Delivering Designs Even When Requirements Were Unclear
Building out Continuous Vetting
*Limited designs due to security nature of project.
The key component of CV is its ability to automatically source alerts relating to a subject.
A major pain points include manually corroborating between multiple sources, manually evaluating risk level, and number of alerts, and scan-ability.

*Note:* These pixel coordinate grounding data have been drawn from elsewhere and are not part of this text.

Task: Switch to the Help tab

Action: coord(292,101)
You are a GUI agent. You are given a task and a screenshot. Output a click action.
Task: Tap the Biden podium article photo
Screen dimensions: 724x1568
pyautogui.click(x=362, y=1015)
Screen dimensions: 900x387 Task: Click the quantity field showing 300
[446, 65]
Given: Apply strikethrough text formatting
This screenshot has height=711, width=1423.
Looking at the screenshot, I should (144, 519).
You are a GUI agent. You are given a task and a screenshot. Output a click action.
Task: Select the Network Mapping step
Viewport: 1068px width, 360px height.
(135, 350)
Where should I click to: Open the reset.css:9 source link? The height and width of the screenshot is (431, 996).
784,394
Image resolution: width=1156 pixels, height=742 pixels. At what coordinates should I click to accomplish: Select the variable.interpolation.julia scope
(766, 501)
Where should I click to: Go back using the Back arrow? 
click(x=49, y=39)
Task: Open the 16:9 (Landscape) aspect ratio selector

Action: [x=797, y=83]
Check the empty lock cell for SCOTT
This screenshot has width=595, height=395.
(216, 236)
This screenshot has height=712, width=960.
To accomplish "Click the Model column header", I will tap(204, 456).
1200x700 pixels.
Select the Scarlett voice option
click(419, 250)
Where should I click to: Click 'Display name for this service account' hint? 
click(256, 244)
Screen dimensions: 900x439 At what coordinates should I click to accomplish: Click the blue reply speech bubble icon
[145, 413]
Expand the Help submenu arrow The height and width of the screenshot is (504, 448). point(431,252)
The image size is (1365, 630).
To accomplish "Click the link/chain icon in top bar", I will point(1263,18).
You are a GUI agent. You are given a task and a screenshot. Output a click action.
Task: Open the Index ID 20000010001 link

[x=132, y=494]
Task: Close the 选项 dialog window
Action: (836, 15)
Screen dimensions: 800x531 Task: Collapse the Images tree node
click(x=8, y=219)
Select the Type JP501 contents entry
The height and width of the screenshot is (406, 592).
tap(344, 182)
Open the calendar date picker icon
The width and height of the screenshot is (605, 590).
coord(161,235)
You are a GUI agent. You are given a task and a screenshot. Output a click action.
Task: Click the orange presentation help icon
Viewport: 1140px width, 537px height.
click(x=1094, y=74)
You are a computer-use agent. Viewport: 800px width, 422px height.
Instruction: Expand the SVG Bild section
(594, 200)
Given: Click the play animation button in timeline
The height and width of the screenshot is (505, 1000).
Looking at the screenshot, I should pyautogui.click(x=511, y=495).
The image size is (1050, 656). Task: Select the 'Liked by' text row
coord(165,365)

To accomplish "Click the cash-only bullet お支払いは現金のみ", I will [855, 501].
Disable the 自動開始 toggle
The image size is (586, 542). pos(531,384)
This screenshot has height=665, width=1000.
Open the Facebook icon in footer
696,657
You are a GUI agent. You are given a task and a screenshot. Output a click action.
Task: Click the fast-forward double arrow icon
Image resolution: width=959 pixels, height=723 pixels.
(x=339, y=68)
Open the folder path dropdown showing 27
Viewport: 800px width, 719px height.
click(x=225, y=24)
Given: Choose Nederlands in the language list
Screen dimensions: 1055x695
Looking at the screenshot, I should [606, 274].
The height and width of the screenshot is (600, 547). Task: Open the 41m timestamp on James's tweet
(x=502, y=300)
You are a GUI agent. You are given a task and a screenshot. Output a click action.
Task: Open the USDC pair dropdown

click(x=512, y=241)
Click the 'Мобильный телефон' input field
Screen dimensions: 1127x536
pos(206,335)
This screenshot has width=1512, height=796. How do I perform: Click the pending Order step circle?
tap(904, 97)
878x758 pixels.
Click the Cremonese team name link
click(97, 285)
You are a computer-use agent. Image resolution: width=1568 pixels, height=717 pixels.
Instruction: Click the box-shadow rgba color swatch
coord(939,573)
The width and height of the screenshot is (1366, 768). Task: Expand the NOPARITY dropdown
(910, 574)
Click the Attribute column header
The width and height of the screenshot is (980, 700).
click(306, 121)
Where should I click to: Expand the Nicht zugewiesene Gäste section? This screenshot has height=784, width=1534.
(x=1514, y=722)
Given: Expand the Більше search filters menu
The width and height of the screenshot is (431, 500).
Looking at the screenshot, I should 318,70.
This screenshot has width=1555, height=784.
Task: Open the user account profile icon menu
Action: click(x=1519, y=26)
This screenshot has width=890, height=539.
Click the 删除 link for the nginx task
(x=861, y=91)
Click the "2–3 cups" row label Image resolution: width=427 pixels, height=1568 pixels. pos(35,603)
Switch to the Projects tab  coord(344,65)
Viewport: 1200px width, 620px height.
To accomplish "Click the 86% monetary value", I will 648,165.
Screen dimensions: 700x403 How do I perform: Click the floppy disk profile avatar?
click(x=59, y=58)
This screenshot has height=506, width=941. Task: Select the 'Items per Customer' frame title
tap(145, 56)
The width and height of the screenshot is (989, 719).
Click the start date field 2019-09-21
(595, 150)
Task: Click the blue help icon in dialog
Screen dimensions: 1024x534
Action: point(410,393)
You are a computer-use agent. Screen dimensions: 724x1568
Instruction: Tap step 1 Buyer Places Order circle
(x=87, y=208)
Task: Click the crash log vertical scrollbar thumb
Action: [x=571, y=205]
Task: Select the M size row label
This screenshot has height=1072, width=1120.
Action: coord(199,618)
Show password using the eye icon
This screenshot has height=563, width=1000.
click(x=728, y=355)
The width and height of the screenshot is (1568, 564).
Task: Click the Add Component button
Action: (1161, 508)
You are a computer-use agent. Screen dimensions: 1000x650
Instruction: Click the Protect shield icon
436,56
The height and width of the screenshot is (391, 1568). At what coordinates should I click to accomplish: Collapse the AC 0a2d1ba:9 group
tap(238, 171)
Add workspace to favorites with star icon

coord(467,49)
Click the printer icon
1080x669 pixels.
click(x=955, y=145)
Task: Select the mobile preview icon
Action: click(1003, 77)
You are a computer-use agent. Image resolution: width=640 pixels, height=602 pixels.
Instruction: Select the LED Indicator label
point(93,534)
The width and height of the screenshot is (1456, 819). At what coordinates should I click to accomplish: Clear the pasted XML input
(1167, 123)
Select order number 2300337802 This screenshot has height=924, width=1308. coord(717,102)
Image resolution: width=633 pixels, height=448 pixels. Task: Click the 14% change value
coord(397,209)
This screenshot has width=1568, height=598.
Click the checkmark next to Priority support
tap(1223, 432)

With the CV subject matters, I led the creation of alert cards, the key visualization that shows all the important information without bogging down the screen.
Crime
High
Alex Potter
###-##-###
Aggravated – Assault
Reported Feb 18,2023
Subject was charged with aggravated assault with the user of a firearm following a traffic argument.
NCIC
Feb 20, 2023
Source 1
Source 1
Source 1
Finance
Info
Alex Potter
###-##-###
New Account
Reported Feb 18,2023
Subject opened credit card account #1920 from Bank of America
Experian Credit Bureau
Feb 20, 2023
Source 1
Source 1
Source 1

Design System and Developer Mapping
Aside from hands on designs, I maintained our team's design system, championed accessibility, and created a mapping system of components for developers. I was key to facilitating hand-off, preventing design drift, and ensuring an accessible platform.
Impact
Design
NBIS represented one of the largest and most complex modernization efforts within the federal government. My work built the UI foundations of NBIS, especially for the Adjudication and Continuous Vetting processes.
Outcome
Despite many organizational and adaption setbacks, the successful roll-out of CV continues to be a major improvement and well-received feature of the Trust Workforce 2.0 roll out.